REQUIRED WORK -> Can you copy out every one of the lines below word for word, leaving the pictures out?
-- START OF STORED DATA --
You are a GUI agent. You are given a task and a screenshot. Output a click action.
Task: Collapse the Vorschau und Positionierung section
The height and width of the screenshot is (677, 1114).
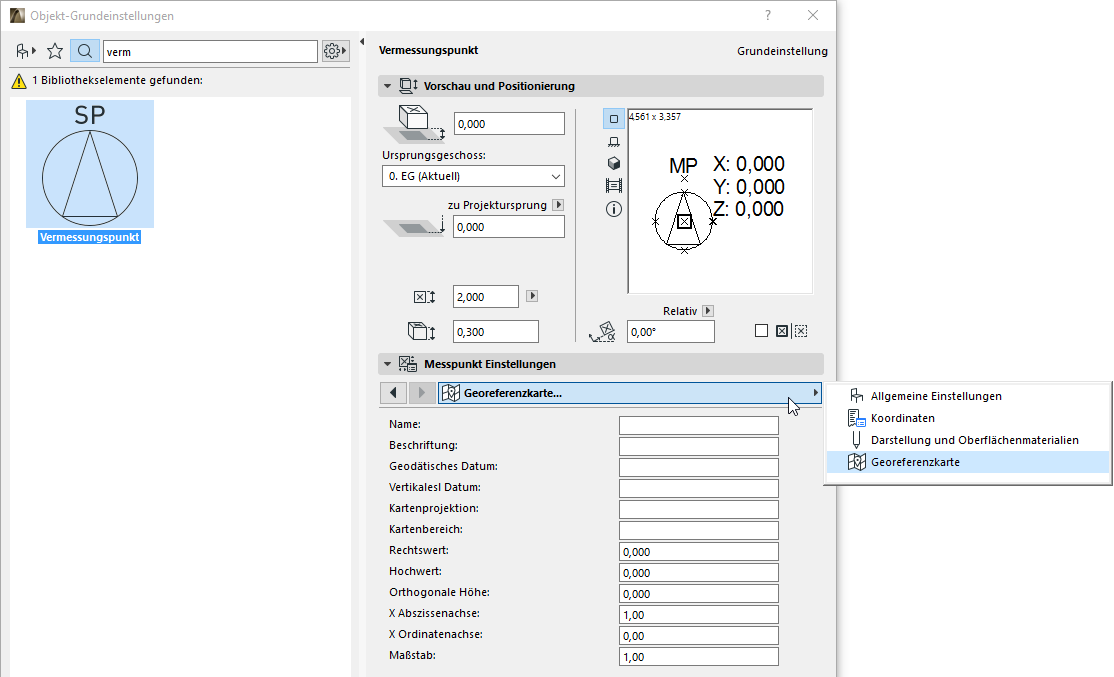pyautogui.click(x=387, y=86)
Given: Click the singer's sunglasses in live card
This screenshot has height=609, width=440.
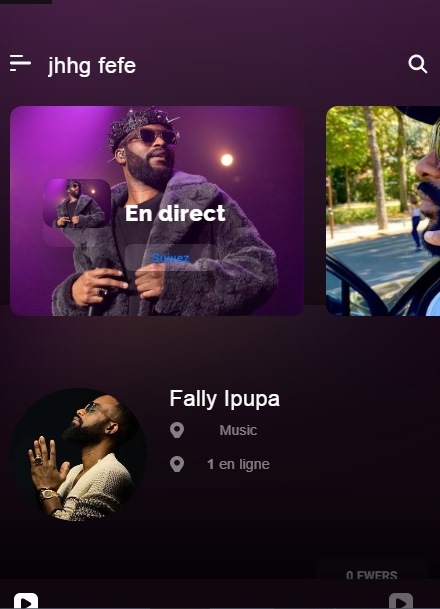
-- END OF STORED DATA --
RESPONSE TO THE EXERCISE ->
You are a GUI agent. You are given a task and a screenshot. Output a click action.
Task: Collapse the Vorschau und Positionierung section
The height and width of the screenshot is (677, 1114).
pyautogui.click(x=387, y=86)
Given: Click the singer's sunglasses in live card
This screenshot has height=609, width=440.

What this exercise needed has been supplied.